Hi guys. Well, Zane here was born on July 14th. One of the first things I noticed about him is his back right leg was crooked. I had my vet out right away and he felt the problem was a weak fetlock joint and that the leg would straighten on it's own. 

Fast forward to week 4, and the leg is still crooked, although I do think it is getting better. Do you guys have any idea if this is something that will correct itself? I love the little guy and would like to be able to ride him someday. Any thoughts? Ever seen anything like it, and if so, how did it turn out? 

He is not lame or sore on it. The hock does look a little wobbly when he walks, but it doesn't stop him from running, rearing, and playing. And he doesn't seem to favor it at all. 

Help?

PS. The joints do not feel swollen or anything. They are firm.


----------



## trailhorserider (Oct 13, 2009)

For reference, this is what it looked like right after he was born. 

Thank you guys for your help!


----------



## smrobs (Jul 30, 2008)

I still think it is likely a deformity of the long bone. I suspect that it will never straighten out enough to look like his other but it may even out some as he grows taller over the next few years. I really don't think that there is much that can be done to help it, I would just be religious about keeping his feet perfect while he is growing to give him the best chance you can. Since he isn't showing any signs of favoring it, all you can really do is sit and wait to see how he grows in the coming years. It is possible (and IMHO, likely) that he will spend his life sound and able to be ridden, just have an ugly leg. My biggest concern would be how his tendons are connected to the hock joint as it appears that the bone puts them in a bind (though it is nearly impossible to tell without actually feeling the leg and watching him move close up). If you haven't seen any signs of improvement in the shape of it or if he begins to favor it when he is closer to a yearling, then you might want to start looking into other options. For right now, though, he's fine.


----------



## FGRanch (Feb 9, 2008)

I am not very optimistic to be honest, sorry. He's super cute and I'm sure he would be just fine as a pasture puff!


----------



## Spyder (Jul 27, 2008)

A friend of mine that bred and raced TBs had a foal like this only on the front legs (both front).

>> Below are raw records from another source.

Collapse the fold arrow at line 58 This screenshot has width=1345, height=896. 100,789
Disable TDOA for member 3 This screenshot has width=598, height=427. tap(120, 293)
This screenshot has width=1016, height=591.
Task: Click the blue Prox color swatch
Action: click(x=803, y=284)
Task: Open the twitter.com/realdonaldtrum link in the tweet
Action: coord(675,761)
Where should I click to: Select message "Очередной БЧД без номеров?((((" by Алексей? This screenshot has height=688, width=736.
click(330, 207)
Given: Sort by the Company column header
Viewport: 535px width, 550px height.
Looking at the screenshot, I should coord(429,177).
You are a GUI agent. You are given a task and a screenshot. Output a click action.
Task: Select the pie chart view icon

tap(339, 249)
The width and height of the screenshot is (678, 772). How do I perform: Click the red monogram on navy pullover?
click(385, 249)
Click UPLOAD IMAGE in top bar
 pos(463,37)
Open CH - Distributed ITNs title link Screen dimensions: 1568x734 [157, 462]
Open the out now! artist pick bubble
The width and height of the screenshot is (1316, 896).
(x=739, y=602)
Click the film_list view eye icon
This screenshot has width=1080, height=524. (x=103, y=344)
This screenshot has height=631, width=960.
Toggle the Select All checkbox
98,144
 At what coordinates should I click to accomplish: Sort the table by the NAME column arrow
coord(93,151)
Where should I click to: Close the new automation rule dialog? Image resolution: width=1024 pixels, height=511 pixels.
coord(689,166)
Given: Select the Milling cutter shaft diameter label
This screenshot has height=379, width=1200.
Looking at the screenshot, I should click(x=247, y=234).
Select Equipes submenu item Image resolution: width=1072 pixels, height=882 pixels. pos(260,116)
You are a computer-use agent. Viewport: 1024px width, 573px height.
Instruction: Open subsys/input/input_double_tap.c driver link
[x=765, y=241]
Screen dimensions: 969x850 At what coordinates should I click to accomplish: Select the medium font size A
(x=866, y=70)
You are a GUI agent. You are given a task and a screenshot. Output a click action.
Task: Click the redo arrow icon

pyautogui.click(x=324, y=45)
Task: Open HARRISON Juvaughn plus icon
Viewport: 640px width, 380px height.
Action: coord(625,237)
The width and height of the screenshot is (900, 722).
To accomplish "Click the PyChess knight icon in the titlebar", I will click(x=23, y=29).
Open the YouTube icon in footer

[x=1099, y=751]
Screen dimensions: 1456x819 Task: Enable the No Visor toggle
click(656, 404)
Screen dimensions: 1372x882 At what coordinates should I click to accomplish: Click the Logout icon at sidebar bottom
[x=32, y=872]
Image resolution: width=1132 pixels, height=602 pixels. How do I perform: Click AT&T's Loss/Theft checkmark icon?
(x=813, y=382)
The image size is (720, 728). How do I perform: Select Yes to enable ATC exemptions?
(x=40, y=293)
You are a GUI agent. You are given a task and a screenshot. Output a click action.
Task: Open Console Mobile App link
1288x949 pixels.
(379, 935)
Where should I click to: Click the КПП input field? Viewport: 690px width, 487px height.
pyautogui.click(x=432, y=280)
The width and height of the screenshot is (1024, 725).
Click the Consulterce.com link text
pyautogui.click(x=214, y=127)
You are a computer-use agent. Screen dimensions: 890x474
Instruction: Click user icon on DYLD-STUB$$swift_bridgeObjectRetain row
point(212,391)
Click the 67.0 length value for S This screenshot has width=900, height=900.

The foal was too valuable to take a "wait and see" attitude so searched around for an alternative.

Was told to put them in a metal tubing on them for a month. 


Won his first race at 2.


----------



## corinowalk (Apr 26, 2010)

Spyder said:


> A friend of mine that bred and raced TBs had a foal like this only on the front legs (both front).
> 
> The foal was too valuable to take a "wait and see" attitude so searched around for an alternative.
> 
> ...


I would sure hate for you to be waiting around for it to heal itself, have him get older when his bones arent as pliable and either end up with him unsound or just sound with an ugly leg. If all it takes is a brace, it would be worth it in the long run. He is super adorable!


----------



## smrobs (Jul 30, 2008)

That's fascinating, Spyder. How does that work? I mean, I get the mechanics about encouraging the bone to straighten but when I think tubing, I picture pipes and I am wondering how you would put those on the legs?


----------



## Spyder (Jul 27, 2008)

smrobs said:


> That's fascinating, Spyder. How does that work? I mean, I get the mechanics about encouraging the bone to straighten but when I think tubing, I picture pipes and I am wondering how you would put those on the legs?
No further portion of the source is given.